◆ What is expected ◆
Starting with the line that contains "You are a GUI" and ending with the last line of the entries, repeat exactly those lines and nothing else, pictures excluded.
Top of Extracted records
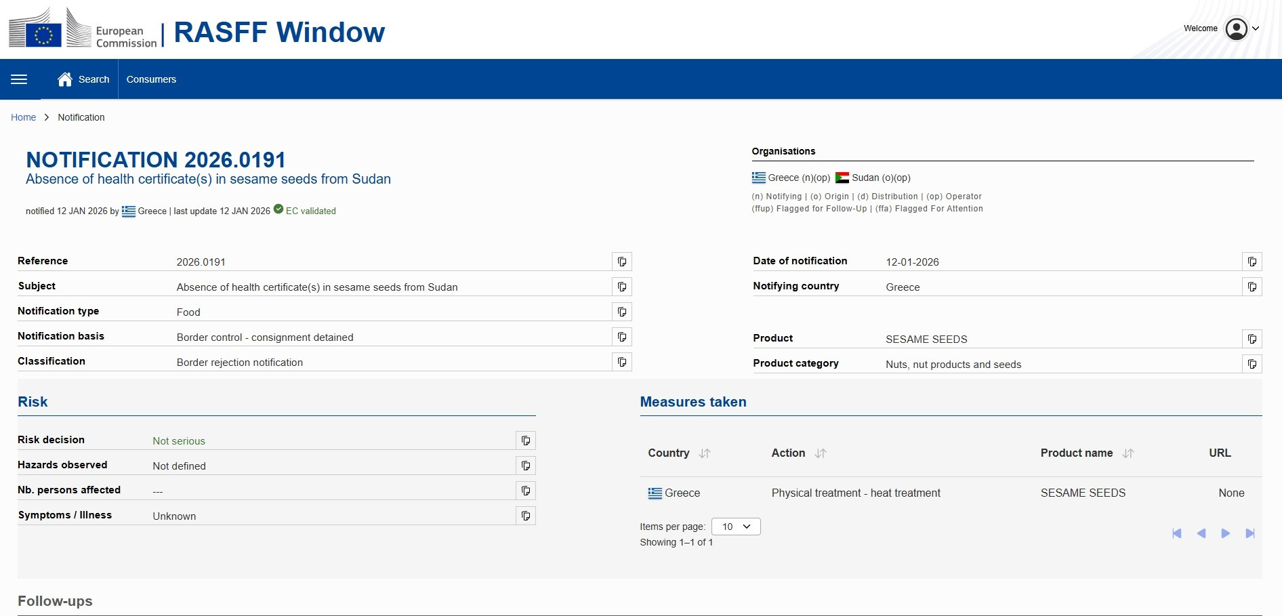Copy the Classification field value
The width and height of the screenshot is (1282, 616).
(x=621, y=362)
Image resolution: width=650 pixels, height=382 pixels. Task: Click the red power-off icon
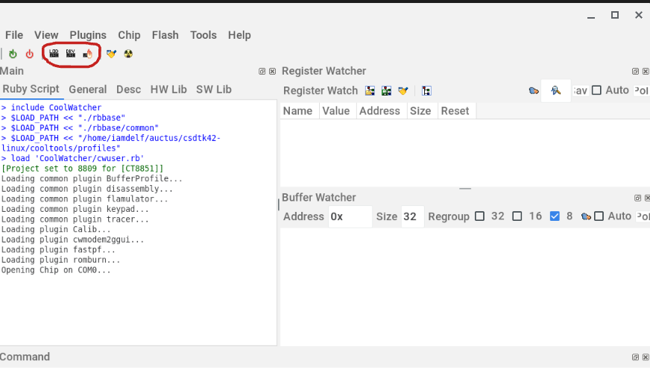(x=30, y=54)
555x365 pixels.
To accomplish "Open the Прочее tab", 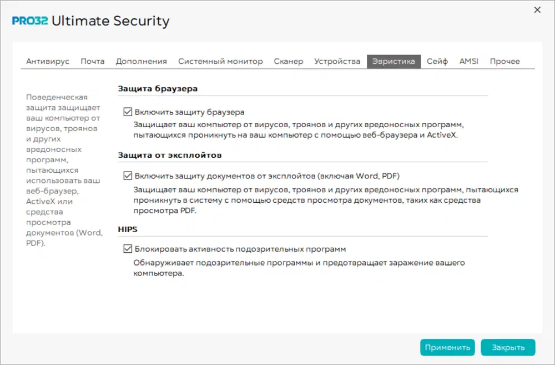I will (504, 61).
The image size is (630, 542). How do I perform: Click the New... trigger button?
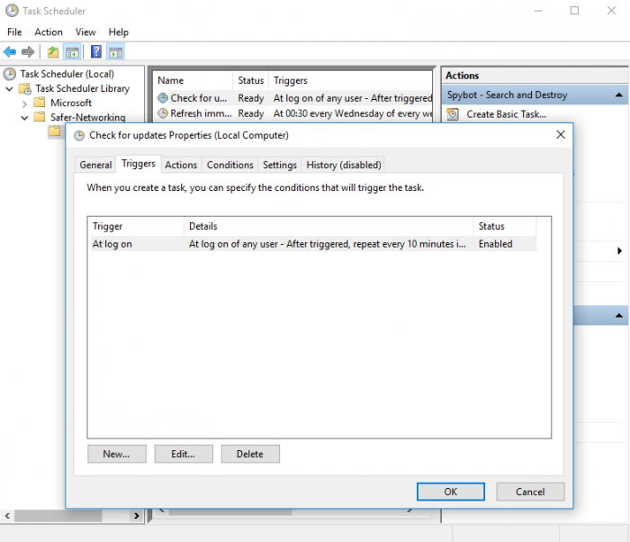click(x=116, y=454)

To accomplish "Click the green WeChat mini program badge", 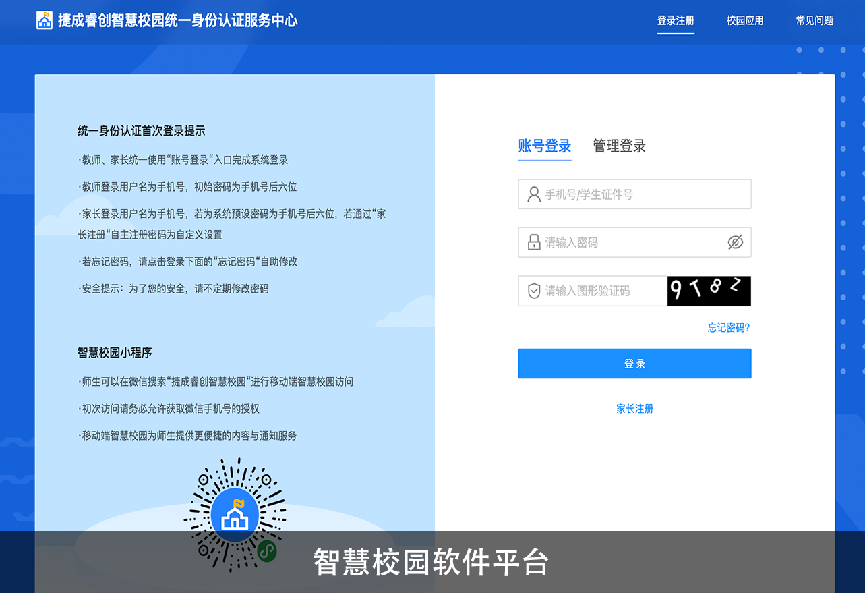I will point(267,552).
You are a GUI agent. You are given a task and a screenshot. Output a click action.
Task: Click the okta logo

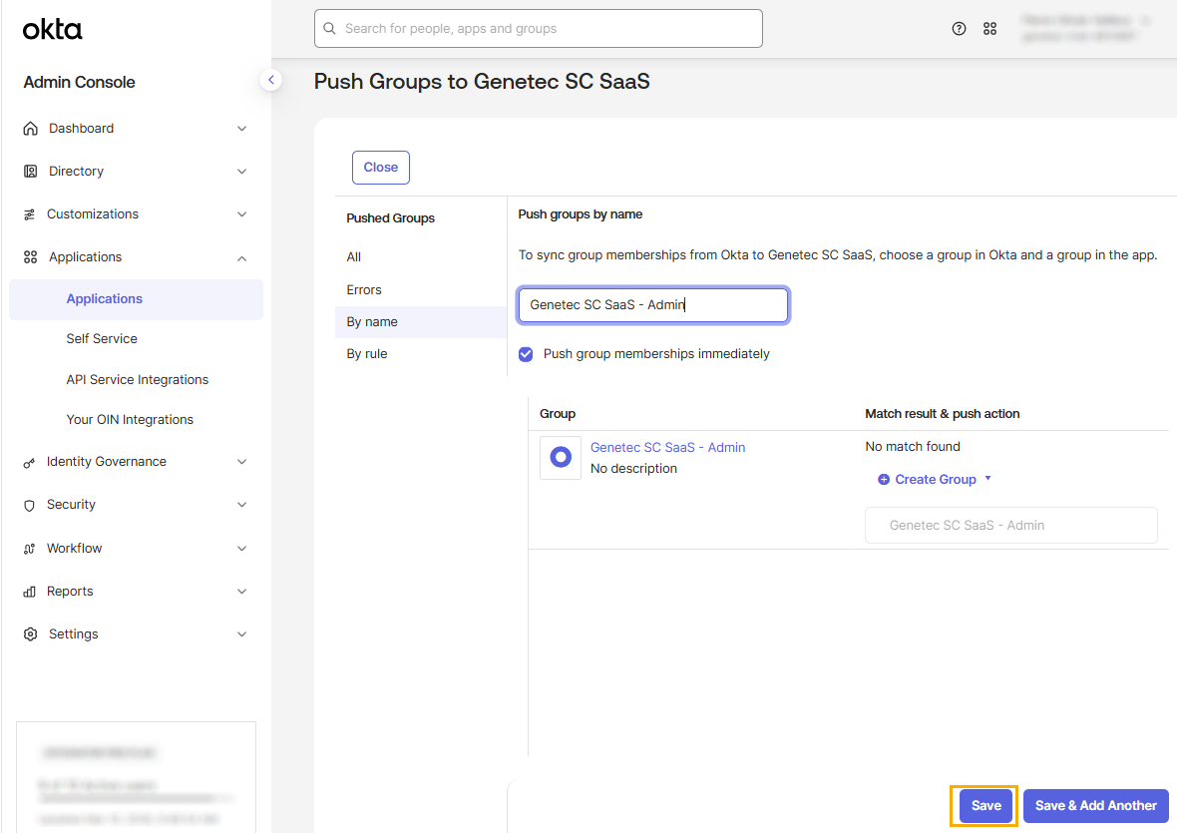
Bottom of Extracted records
◆ Answer to the problem ◆
You are a GUI agent. You are given a task and a screenshot. Output a click action.
Task: Click the okta logo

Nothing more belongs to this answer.